They made for great photos and won Thorne much fame, starting with the second house he designed—in the Oakland hills for jazz pianist and bandleader Dave Brubeck, just as Brubeck was emerging as a major star.
Thorne, who was born in 1924 and often simply signed his plans (and the rare article he wrote) 'Thorne,' designed between 200 and 300 houses—"not many," he said in an interview. He used steel in almost all of them, using it as the primary structural material in about half.
Steel was being trumpeted as the material of the future, with Thorne a chief trumpeter. "Remember," Thorne wrote in a 1961 article, "we are dealing with a material which is over ten times as strong, and 20 times as stiff, as wood."
Steel never did replace wood in home construction—though, especially in Southern California, many progressive architects created steel-framed houses, and even houses with steel walls and ceilings. One such was A. Quincy Jones, Eichler's architect, who even got Joe Eichler to experiment with steel.
Thorne became one of the few Northern California architects to design and build a steel house under Arts & Architecture magazine's Case Study House program. Another house he designed, in Oakland, won fame when a helicopter landed on its roof on its opening day.

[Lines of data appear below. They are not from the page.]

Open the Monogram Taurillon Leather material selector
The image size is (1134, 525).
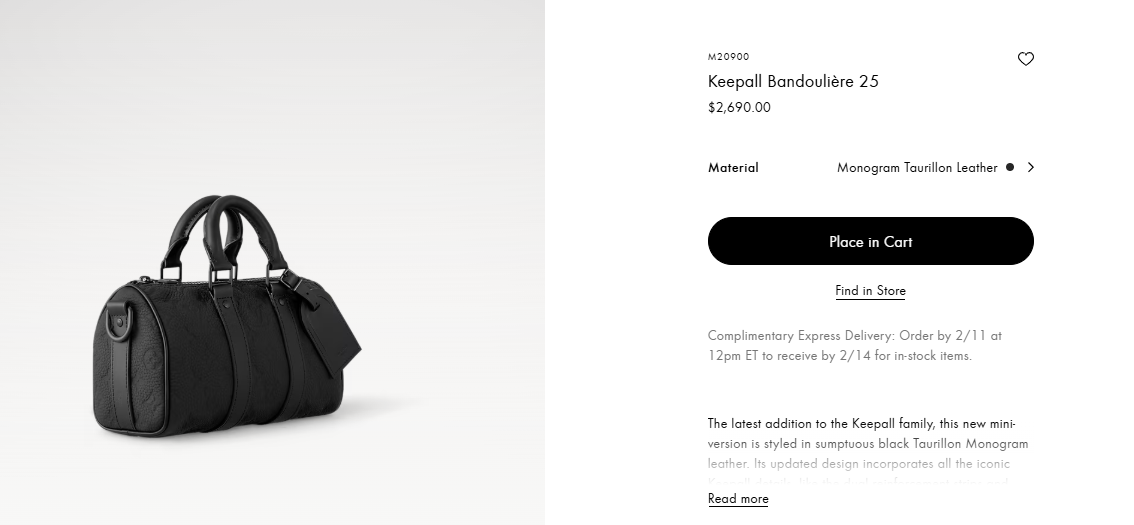coord(917,168)
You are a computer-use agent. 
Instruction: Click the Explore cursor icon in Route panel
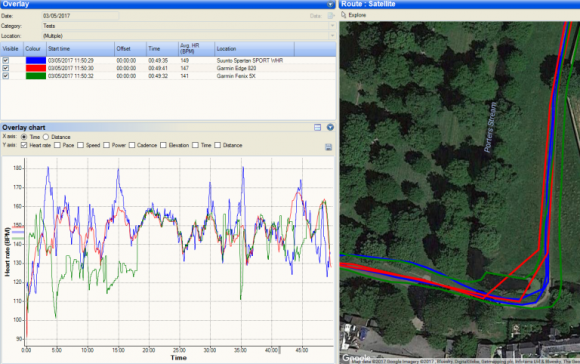pyautogui.click(x=344, y=15)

But Thorne was no steel obsessive. Often the steel framing—he used it to span creeks at times, and provide stability on steep hills—was out of sight, or played up subtly, the girders tapering to an elegant point. His walls were often of wood.
He used steel to solve problems, Thorne says. But he enjoyed the aesthetic impact of both steel and structure.
"Foundations and substructure of the steel-framed home," he wrote, "can be as beautiful as the home they support."